## Start RECORDS

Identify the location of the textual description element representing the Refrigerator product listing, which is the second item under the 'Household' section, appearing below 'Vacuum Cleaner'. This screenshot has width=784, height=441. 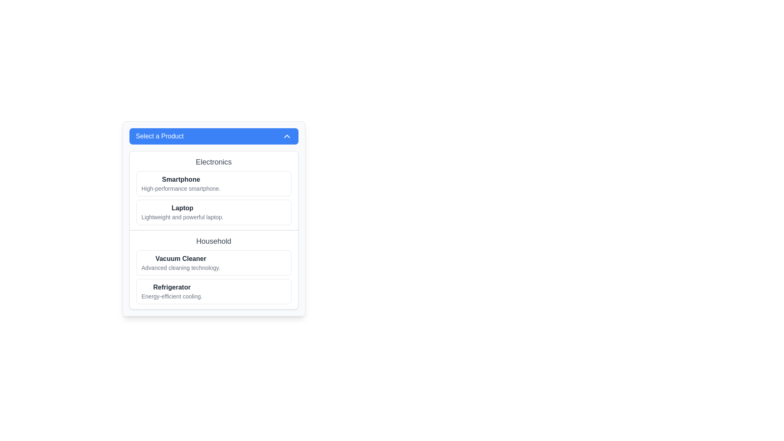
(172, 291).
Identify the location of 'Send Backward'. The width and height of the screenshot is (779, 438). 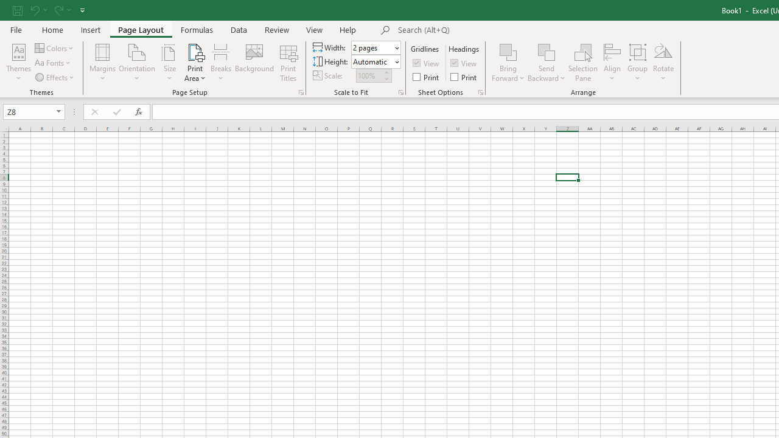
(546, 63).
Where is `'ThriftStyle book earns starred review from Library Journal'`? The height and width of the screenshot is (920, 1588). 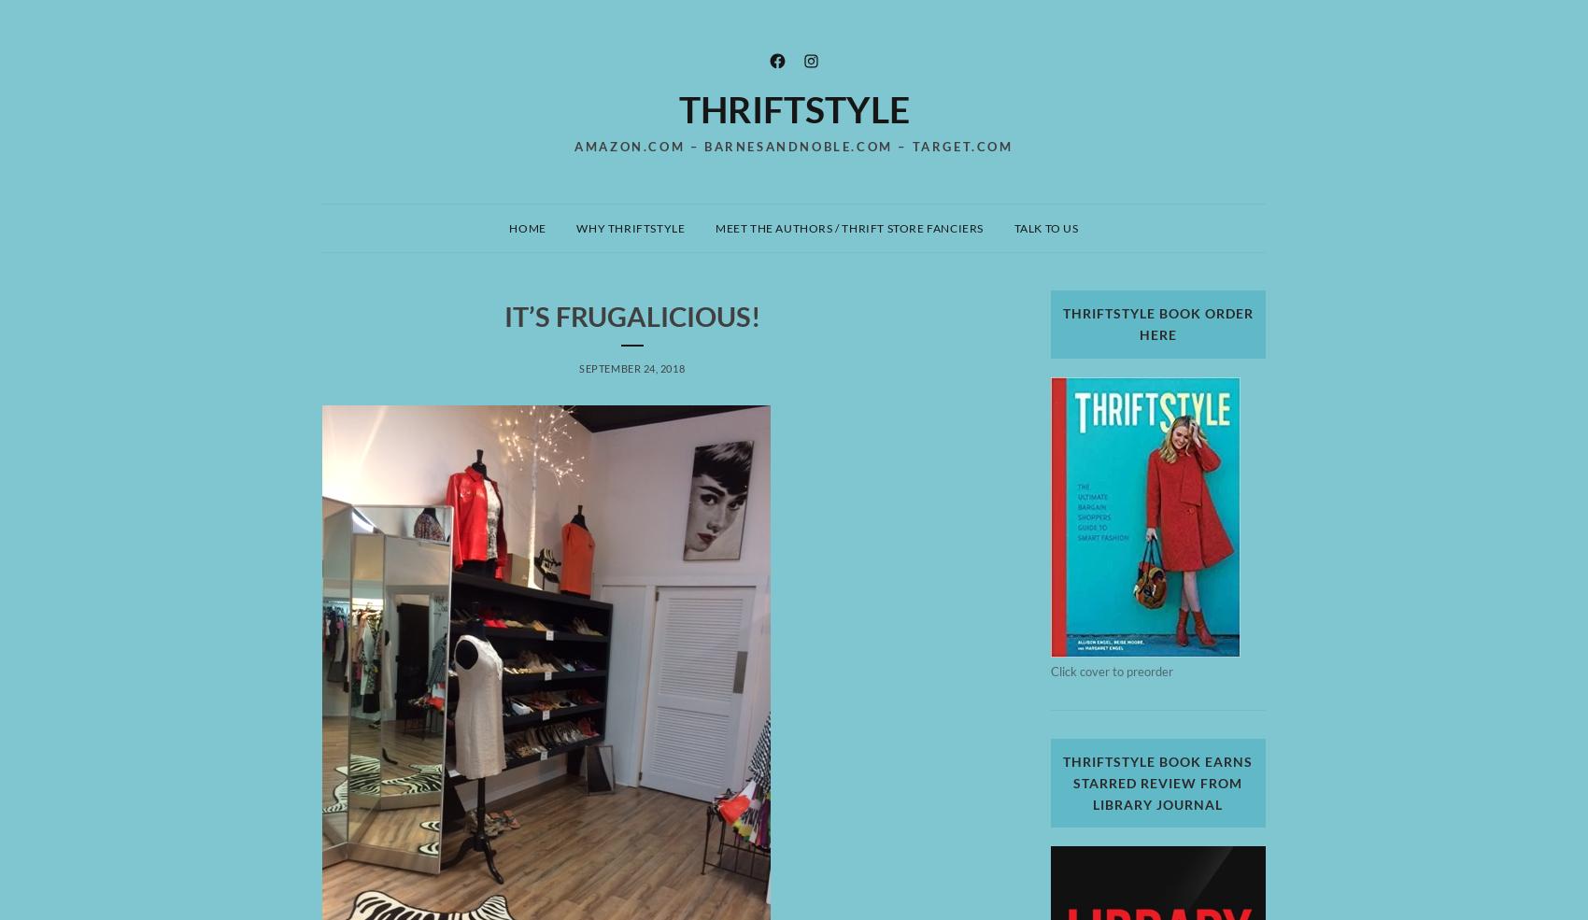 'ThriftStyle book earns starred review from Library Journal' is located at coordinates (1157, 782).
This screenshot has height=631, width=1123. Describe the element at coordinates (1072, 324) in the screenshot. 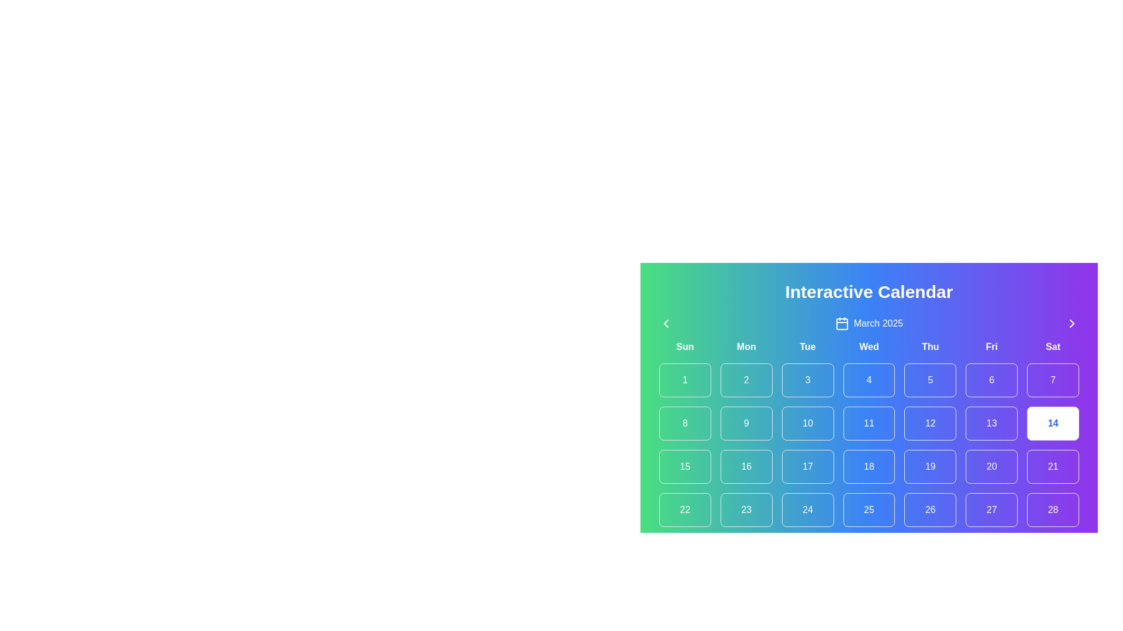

## End RECORDS

_TASK TO CARRY OUT_
Set down the items word for word, from the start through the line containing "(172, 291).". Leave the pictures out.

_REPLY TO THE TASK_
Identify the location of the textual description element representing the Refrigerator product listing, which is the second item under the 'Household' section, appearing below 'Vacuum Cleaner'. This screenshot has width=784, height=441. 
(172, 291).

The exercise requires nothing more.